In this study, isolates for TEM, SHV, OXA and CTXM-type genes were tested. Distribution of ESBL types varies widely by geographic region (Bradford, 2001). The experimental approach for the detection of multiple-lactamase-encoding genes in the same isolate allowed precise assessment of the contents of the strains. By this procedure, several of the strains investigated in this study produced combination of ESBL types and such a combination was found in 12.66% of the strains tested. The majority of community-acquired ESBL types belong to CTX-M (10.76%) and SHV (10.76%). This ESBL have previously been described in Iran but the rate of prevalence was differe fron this study results. In (Mehrgan and Rahbar, 2008) studies of the 135 ESBL-positive isolates, 22 (16.3%) appeared to be of the CTX-M type based on a phenotypic determination method and also (Hosseini-Mazinani et al., 2007) reported that 60% carried the TEM gene and 26% of the organisms harbored SHV type enzymes. In other studies the prevalence of bla (SHV) and bla (TEM) were 69.6 and 32.1%, respectively (Shahcheraghi et al., 2007).

CTX-M-producing strains of E. coli have emerged as a rapidly developing problem and have been reported from most part of the world (Woodford et al., 2004). For example (Valverde et al., 2004) reported that nearly 70% of patients colonized with CTX-M ESBL types were not hospitalized, demonstrating that the community compartment is essential for the maintenance of these enzymes. Moreover, the community can be a reservoir of ESBLs not yet detected in clinical isolates (Valverde et al., 2004). Therefore the rate of CTX-M b-lactamases may be high. The low number of CTX-M producing organisms identified may be a result of insufficient laboratory screening practices for CTX-M enzyme, the lack of routine use of PCR to identify CTXM type genes and the lack of screening for the presence of ESBL-producing organisms from community based sites.

Organisms that express an ESBL are frequently resistant to other antimicrobial agents as many of these additional resistance genes are encoded on the ESBL-associated plasmid (Jacoby and Sutton, 1991).

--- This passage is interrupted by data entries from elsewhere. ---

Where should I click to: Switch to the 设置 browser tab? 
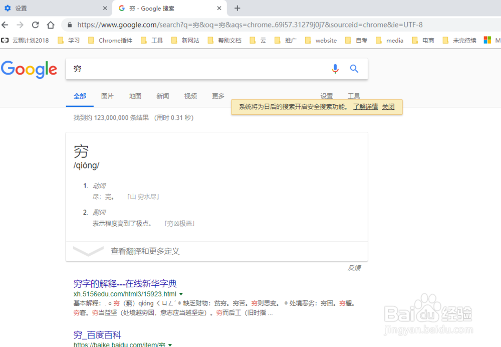[20, 8]
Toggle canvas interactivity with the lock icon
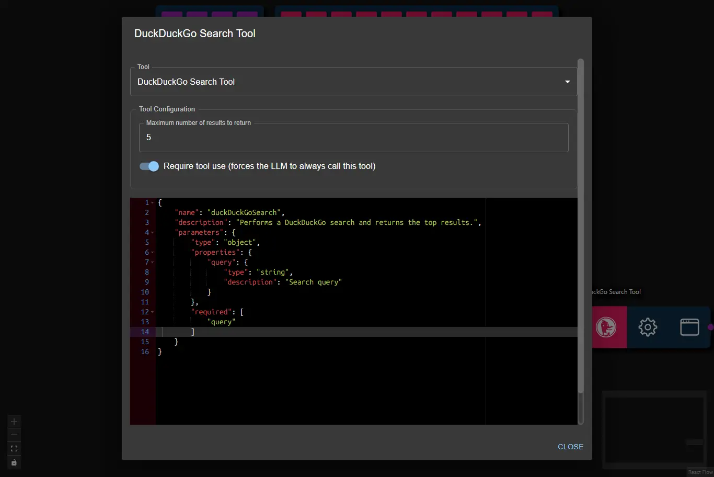 [14, 462]
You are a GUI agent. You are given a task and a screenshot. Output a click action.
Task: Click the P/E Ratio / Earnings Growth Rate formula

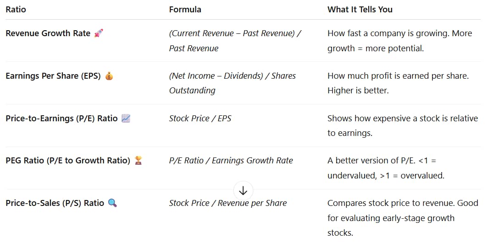(x=231, y=161)
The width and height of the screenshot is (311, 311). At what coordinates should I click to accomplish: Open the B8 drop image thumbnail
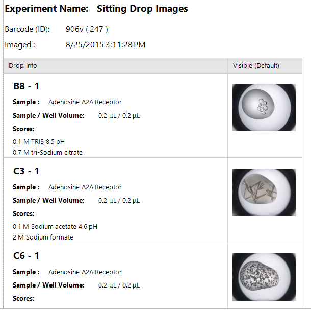[x=264, y=107]
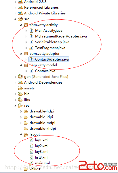
Task: Expand MyFragmentPagerAdapter.java class members
Action: point(26,36)
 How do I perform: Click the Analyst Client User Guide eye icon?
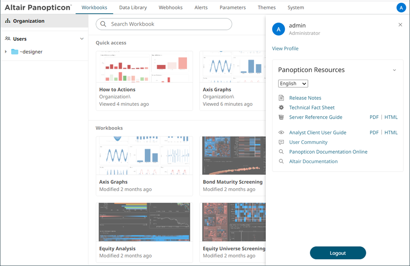281,133
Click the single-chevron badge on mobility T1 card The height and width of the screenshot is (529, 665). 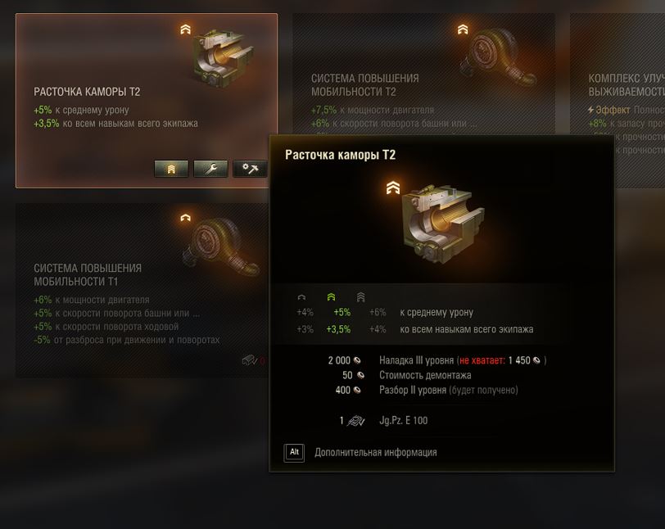(x=185, y=218)
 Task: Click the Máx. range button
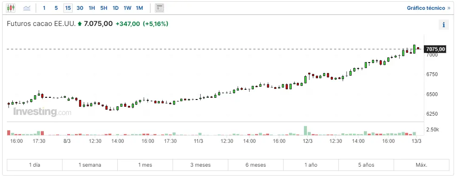pyautogui.click(x=421, y=165)
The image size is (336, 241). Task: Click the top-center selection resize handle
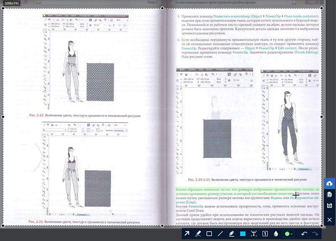[163, 8]
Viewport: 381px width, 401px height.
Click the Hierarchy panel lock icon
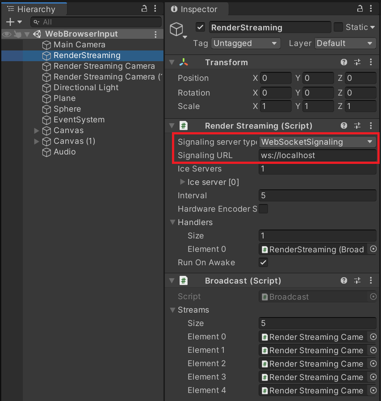tap(144, 8)
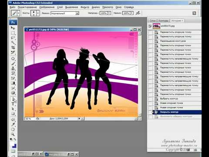Enable airbrush mode in options bar
The height and width of the screenshot is (157, 209).
[138, 13]

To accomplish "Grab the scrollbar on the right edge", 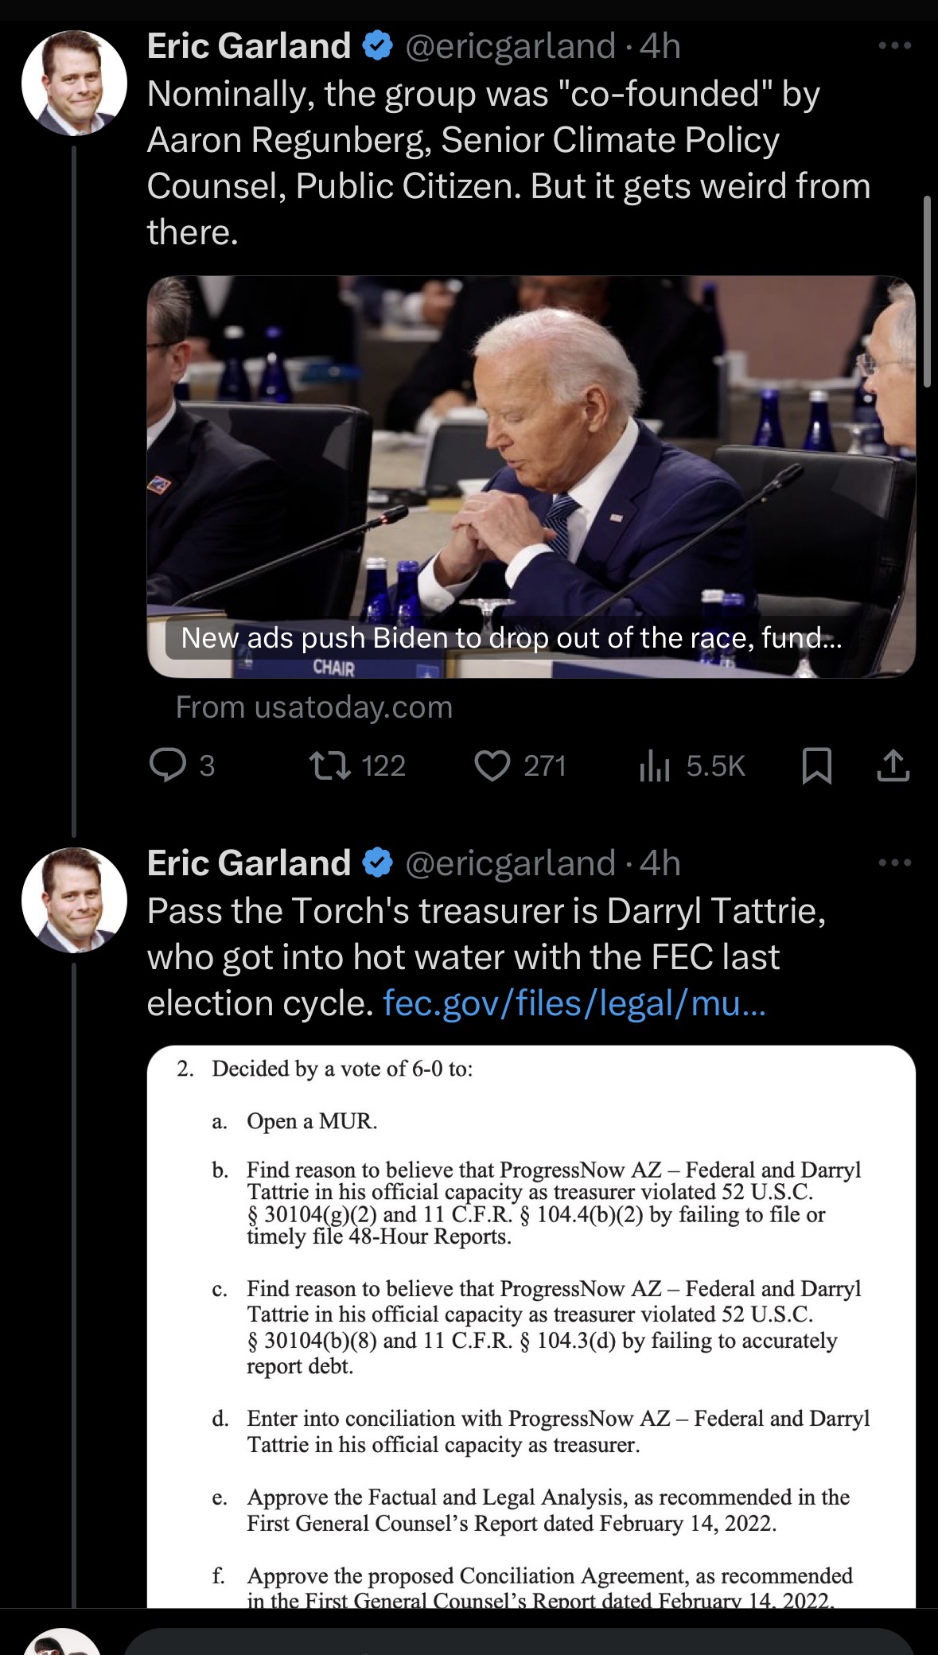I will tap(927, 291).
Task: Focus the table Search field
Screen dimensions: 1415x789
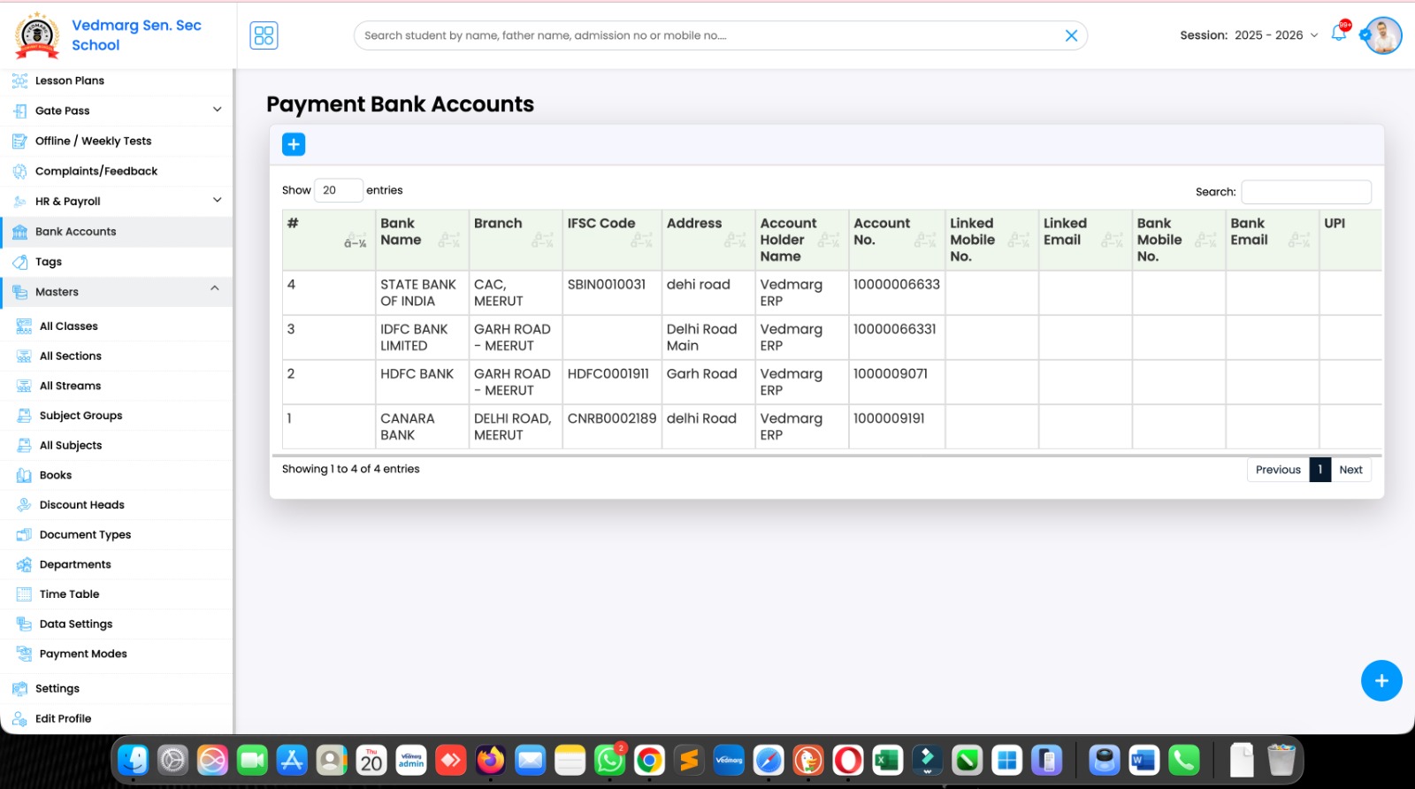Action: [1305, 192]
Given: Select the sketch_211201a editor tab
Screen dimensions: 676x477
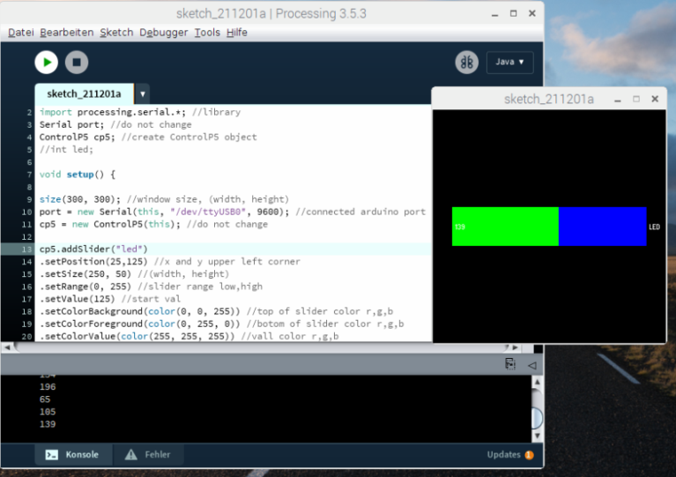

In the study, high rates of resistance were detected against tetracycline, trimethoprim-sulfamethoxazole and the ampicillin. Resistance to ceftazidime and cefotaxime were 33.54 and 34.18%, respectively. These results were in agreement with Mehrgan and Rahbar (2008); Hosseini-Mazinani et al. (2007) results. The resistance prevalence in the study may reflect significant antibiotic pressure.

CONCLUSION

In this study ESBL-producing gram negative bacteria are emerging multiple resistance organisms. Patients with these strains need prolonged treatment duration that increase costs of treatment and may be increased mortality rate. Physicians should be aware of the occurrence of ESBL-producing bacteria among community and target initial appropriate empiric antimicrobial therapy to reduce the spread of this isolate to hospital settings. When treatment protocols are designed, the prevalence of ESBL isolates must be taken into consideration and on this basis, a rational choice of empirical antibiotic therapy can then be recommended. The data describe the first occurrence of ESBL-producing gram negative bacteria in outpatients referring to Sanandaj hospitals and highlight the need for additional clinical and molecular epidemiologic studies along with intervention trials to help minimize the emergence of endogenous and exogenous ESBL producing microorganisms.

ACKNOWLEDEGMENTS

The researchers kindly thank the Research deputy of Kurdistan university of Medical science for financial support. We acknowledge Mr. Ghafari, Mrs. Amjadi, Mrs. Giyasi amd Mrs. Bahmani the co-operative colleagues in the microbiology laboratory in Toohid and Beasat Hospitals and Faculty of Medicine for their technical assistance.